• **But de l'exercice**:
Change « Viewport » en « Display » dans le passage qui commence par la ligne contenant « The width and height of the screenshot is (834, 522). » et se termine par celle contenant « 625x435 pixels. (26, 111) ». Redonne ce passage seul, sans aucune autre modification.

• **Données fournies**:
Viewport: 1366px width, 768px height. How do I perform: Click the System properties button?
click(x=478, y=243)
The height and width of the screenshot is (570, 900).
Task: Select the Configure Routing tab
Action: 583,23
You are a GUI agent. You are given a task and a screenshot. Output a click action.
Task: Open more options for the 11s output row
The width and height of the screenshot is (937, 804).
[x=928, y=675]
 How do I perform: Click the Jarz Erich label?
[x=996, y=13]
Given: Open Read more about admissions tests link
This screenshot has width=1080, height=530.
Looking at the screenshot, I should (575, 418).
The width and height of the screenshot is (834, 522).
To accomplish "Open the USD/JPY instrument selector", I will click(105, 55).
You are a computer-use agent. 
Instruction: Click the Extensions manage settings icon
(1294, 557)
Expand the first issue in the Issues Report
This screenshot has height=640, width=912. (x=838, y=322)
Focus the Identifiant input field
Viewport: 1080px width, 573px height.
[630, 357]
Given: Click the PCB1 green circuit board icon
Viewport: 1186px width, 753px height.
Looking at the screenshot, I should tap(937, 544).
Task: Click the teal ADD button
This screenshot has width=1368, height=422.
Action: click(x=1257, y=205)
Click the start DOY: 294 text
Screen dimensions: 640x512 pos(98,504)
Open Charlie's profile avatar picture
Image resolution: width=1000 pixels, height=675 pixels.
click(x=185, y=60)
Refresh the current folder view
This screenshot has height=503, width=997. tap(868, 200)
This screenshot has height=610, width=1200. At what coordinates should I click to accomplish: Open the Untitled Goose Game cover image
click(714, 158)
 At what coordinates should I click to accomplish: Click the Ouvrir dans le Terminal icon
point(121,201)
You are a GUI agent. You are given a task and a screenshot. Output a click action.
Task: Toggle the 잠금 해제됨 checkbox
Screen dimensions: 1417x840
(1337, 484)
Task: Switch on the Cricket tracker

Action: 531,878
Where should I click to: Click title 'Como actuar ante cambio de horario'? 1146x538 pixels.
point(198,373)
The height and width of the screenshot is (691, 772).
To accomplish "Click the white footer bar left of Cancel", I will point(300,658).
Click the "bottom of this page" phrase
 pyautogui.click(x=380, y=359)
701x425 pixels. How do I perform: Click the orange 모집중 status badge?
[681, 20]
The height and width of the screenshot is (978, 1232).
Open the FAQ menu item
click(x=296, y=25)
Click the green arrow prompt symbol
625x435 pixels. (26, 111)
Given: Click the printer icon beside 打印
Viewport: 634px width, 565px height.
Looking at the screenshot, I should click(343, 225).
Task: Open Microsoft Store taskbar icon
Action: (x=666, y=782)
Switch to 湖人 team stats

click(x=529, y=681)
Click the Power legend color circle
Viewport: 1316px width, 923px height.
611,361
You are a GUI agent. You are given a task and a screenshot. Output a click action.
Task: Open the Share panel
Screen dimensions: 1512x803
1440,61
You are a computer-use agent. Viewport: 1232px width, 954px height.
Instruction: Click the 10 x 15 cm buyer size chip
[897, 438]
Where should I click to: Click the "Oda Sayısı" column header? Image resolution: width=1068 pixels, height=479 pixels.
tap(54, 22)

• **Corrigé**:
The width and height of the screenshot is (834, 522).
To accomplish "Open the USD/JPY instrument selector", I will click(105, 55).
You are a computer-use agent. 
Instruction: Click the Extensions manage settings icon
(1294, 557)
Expand the first issue in the Issues Report
This screenshot has height=640, width=912. (x=838, y=322)
Focus the Identifiant input field
Display: 1080px width, 573px height.
[630, 357]
Given: Click the PCB1 green circuit board icon
Display: 1186px width, 753px height.
Looking at the screenshot, I should tap(937, 544).
Task: Click the teal ADD button
This screenshot has width=1368, height=422.
Action: click(x=1257, y=205)
Click the start DOY: 294 text
Screen dimensions: 640x512 pos(98,504)
Open Charlie's profile avatar picture
Image resolution: width=1000 pixels, height=675 pixels.
click(x=185, y=60)
Refresh the current folder view
This screenshot has height=503, width=997. tap(868, 200)
This screenshot has height=610, width=1200. At what coordinates should I click to accomplish: Open the Untitled Goose Game cover image
click(714, 158)
 At what coordinates should I click to accomplish: Click the Ouvrir dans le Terminal icon
point(121,201)
You are a GUI agent. You are given a task and a screenshot. Output a click action.
Task: Toggle the 잠금 해제됨 checkbox
Screen dimensions: 1417x840
(1337, 484)
Task: Switch on the Cricket tracker

Action: 531,878
Where should I click to: Click title 'Como actuar ante cambio de horario'? 1146x538 pixels.
point(198,373)
The height and width of the screenshot is (691, 772).
To accomplish "Click the white footer bar left of Cancel", I will point(300,658).
Click the "bottom of this page" phrase
 pyautogui.click(x=380, y=359)
701x425 pixels. How do I perform: Click the orange 모집중 status badge?
[681, 20]
The height and width of the screenshot is (978, 1232).
Open the FAQ menu item
click(x=296, y=25)
Click the green arrow prompt symbol
625x435 pixels. (26, 111)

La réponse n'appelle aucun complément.